オンライン鑑賞会 レポート
レポート 嶽野 志乃
・日時 2023.1.31(火)19:30~20:40
・作品 「祈祷師」カメロン・ロマーズ・ガーッサ
・参加者(合計9名)
Fさん、Tさん、Sさん、(みるみるの会)
Wさん (みかんはなきの会)
Wさん、Hさん、Sさん、Yさん(うーばー・プロジェクト)
Yさん(高校2年生)、 *ファシリテーター:嶽野(みるみるの会)
〇はじめに
房野さんよりお声がけいただきファシリテーターを初めてやってみることになりました。どんな作品がよいかもわからず、房野さんから数点作品を紹介していただいたりzoomの使い方をレクチャーいただいたりと大変お世話になりました。また、お忙しい中参加いただいた皆様にも助けていただき、私自身も楽しく進行することができました。

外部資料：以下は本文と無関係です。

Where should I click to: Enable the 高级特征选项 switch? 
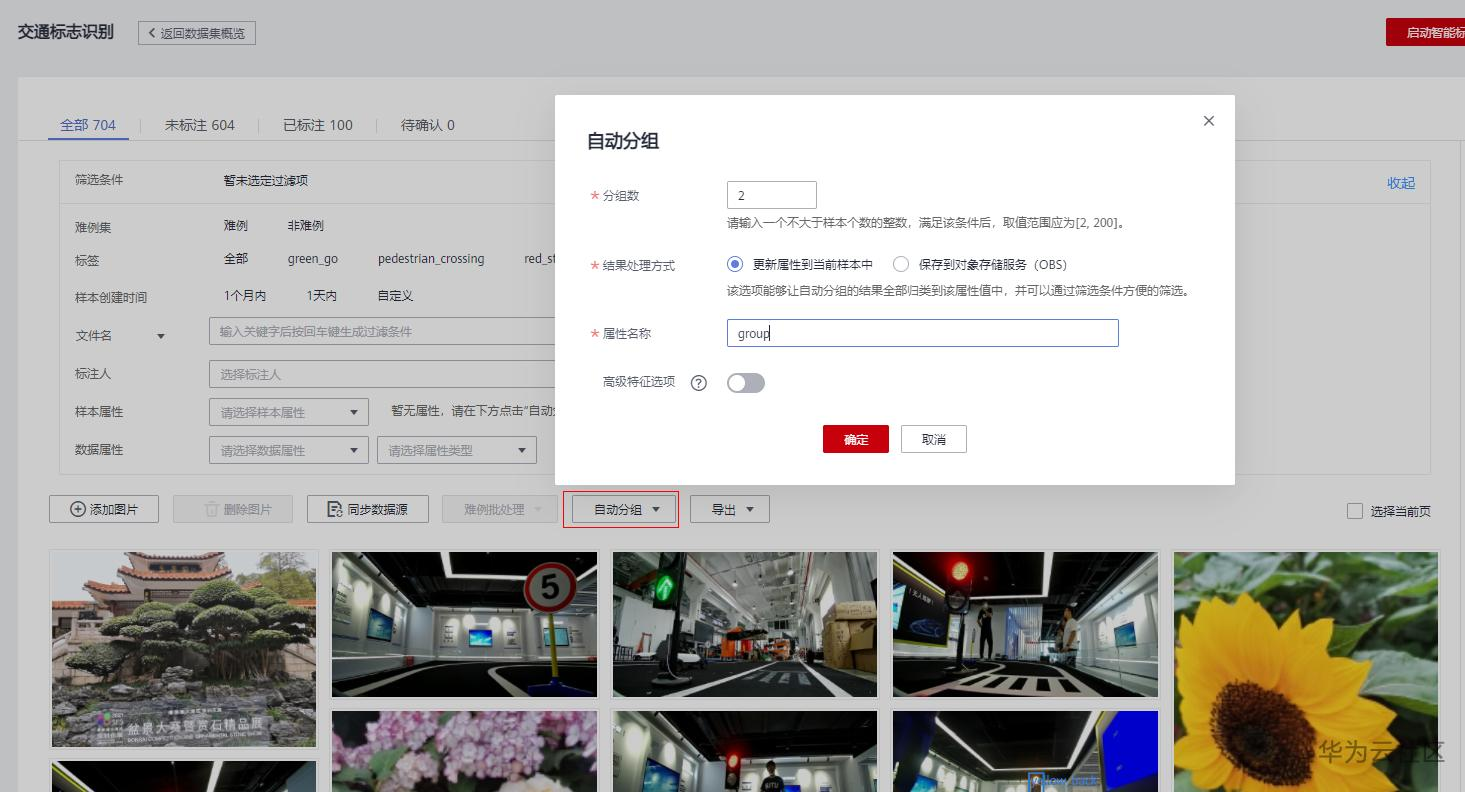tap(746, 383)
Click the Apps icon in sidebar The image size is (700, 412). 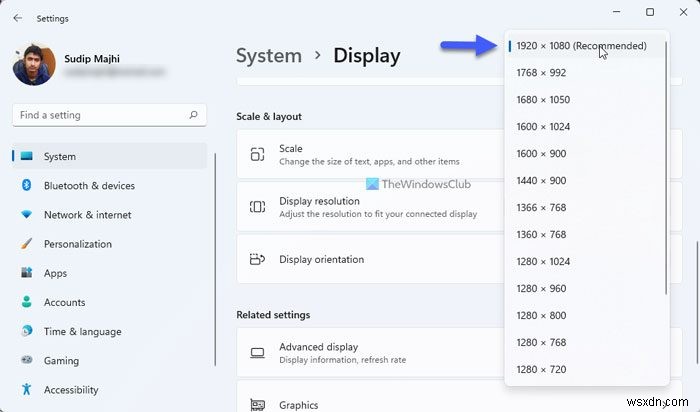26,273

ありがとうございました。
〇ファシリテーターをして思うこと
今回ファシリテーターをさせてもらって特に思うことは、「心があたたかくなる体験だった」ということです。私の質問に丁寧に答えていただけたことや、最後のふりかえりで「言葉の受け止め方」に心地よさを感じたと言っていただいたことなどは、自分が一番気になっていた事について良い印象をもってもらえることもあるのだなぁと嬉しく思いました。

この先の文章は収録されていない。